Karşımda benim yaşlarımda bir erkek  duruyordu.Yüzünde ilk göze çarpan belirgin kemik yapısıydı.İtiraf etmem gerekirse tapılası elmacık kemikleri vardı.

"Sen kimsin?"

"Pardon ben boş olduğunu zannetmiştim."

" Kulübemde ne işin var?"

"Arabamın benzini bitti bende kalıcak bir yer ararken burayı buldum.Bir gecelik misafir kabul edersin heralde."

İyi mi şimdi de kimseye hesap vermeyen ben daha birkaç saniye önce tanıştığım çocuğa hesap veriyordum.

"Tamam neyse bir gecelik idare ederiz."

Hesap vermenin ardından verdiği ukalaca yanıt iyice gerilmeme sebep olmuştu açıkcası .

"Öyle olucak artık.Bir gecelik koltukta yatarsın."

"Misafir olan sensin.Asıl sen koltukta yat."

"Dediğin gibi misafir olan benim istersen yastık verebilirim."

"Herneyse ben koltukta yatıyorum tamam iyi geceler."

Tamam mı?Bu kadar kolay pes ediceğini tahmin etmemiştim açıkcası.Neyse.Yatağa yattıktan bir kaç dakika sonra yorgunluktan uyuya kalmıştım zaten.

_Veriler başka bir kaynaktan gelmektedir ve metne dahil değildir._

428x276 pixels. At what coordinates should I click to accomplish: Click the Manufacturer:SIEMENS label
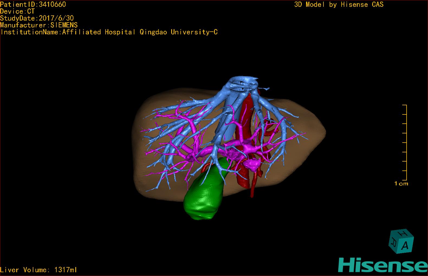point(39,25)
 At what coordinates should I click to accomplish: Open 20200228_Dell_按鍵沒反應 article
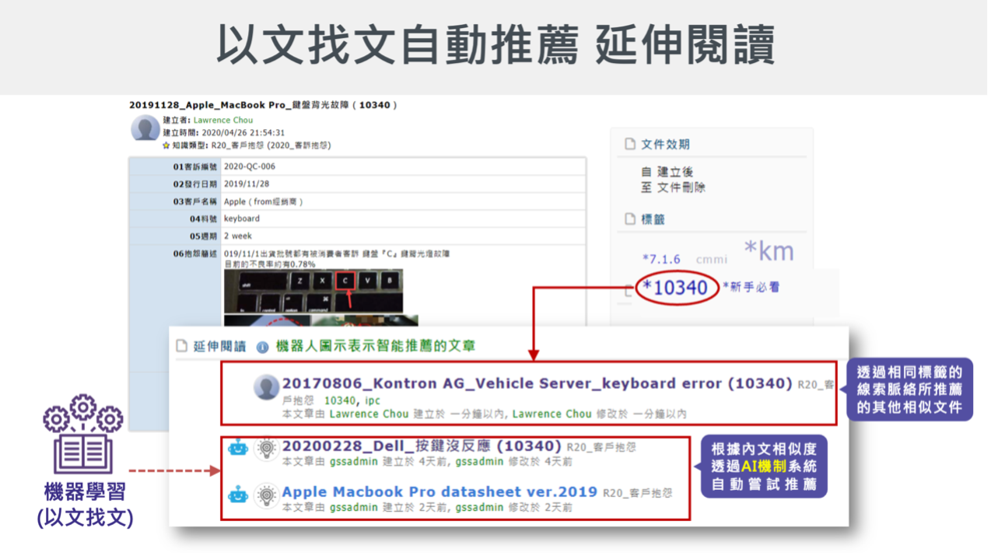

Sabah uyandığımda bir ahtapot misali bedenimi saran kollar ve bacaklarla karşı karşıyaydım.Hani koltukta yatıcaktı bu çocuk?Dürtüklemeye başladım.

"Kalk."
"Kalksana"
"Kalk artık "

Yavaşça gözlerini açtı.İlk birkaç saniye öylece gölerimin içine baktı.Daha sonra bulunduğumuz  pozisyonu fark etmiş olmalı ki seri hareketlerle yataktan kalkıp beni izlemeye başladı.Bende aynı onun gibi hızlıca yataktan kalktım.Yatağın bir ucunda o bir ucunda ben birbirimize bakıyorduk.

"Hani koltukta yatıcaktın?"

" Özür dilerim.Gece kalkıp gelmişim galiba."

Hıhı bende yedim zaten.

"Neyse.Araban var mı?"

"Evet var .Ne oldu ki?"

"Beni eve bırakıcaksın."

Cevap vermesini beklemeden çantamı alıp kendimi dışarı attım.Yeni uyandığım için saçlarım biraz kabarmış olmalıydı.Ellerimle kabaran yerleri yatıştırmaya çalıştım.Artık ne kadar olursa.Ben hala saçlarımla savaşırken o da gelmiş önümde ilerliyordu.Az sonra siyah bir Range Rover 'ın içindeydim.Adresi söyledikten sonra camdan dışarıyı seyretmeye başlamıştım en son hatırladığım hızla geçen ağaçlardı.

    Gözümü açtıktan 10 dakika sonra ancak kendime gelmiştim.Her zaman böyleydim ben uyandıktan sonraki ilk 10 dakika etrafı boş boş izler sessiz bir hayalet gibi dururdum .Üzerimde hissettiğim gözlerle bakışlarım sürücü koltuğuna çevirdim.Göz göze gelince hemen bakışlarını kaçıran adamı incelemeye başladım tam karşımızda kalan güneş ışığı elmacık kemiklerini daha da ön plana çıkartmıştı.
Gözleri kısılmış büyük bir dikkatle yolu izlerken dudakları farkında olmadan biraz büzülmüştü.İzlendiğini hissettiği için bana bir bakış atıp ardından konuşmaya başladı.

"Kaç yaşındasın?"

"20 sen?"

"19"

"Hangi okuldasın?"

"Okumuyorum."

Kısa bir an bakışlarını yoldan ayırıp bana baktı .Sonra tekrar yola odaklandı.Tekrar konuşmaya başlıycakken evimin önüne gelmiştik nihayet.Hiçbir şey söylemeden arabadan indim .Valiz gibi çantamın içinden anahtarı bulmak her ne kadar zor olsa da sonuç olarak bulmuştum.Kendimi içeri atp kapıyı kapattım.Sanırım biraz fazla sert olmuştu sokakta sesi yankılandığına göre.Aman neyse.Çantamı ve anahtarları bir köşeye fırlatıp salona ilerledim.Krem rengi,aşırı derecede rahat koltuğa kendimi attığımda huzuru bulmuştum.Dün oldukça saçma geçmişti.Ama şuan hiçbir şeyin önemi yoktu koltuk  o kadar yumuşaktı ki oturduğum zaman içine gömülüyordum.Düşünmeyi kesip sessizliği dinledim.Güzeldi.Her ne kadar kabul etmesemde bu sessizliği seviyordum galiba yanlızlık da güzeldi.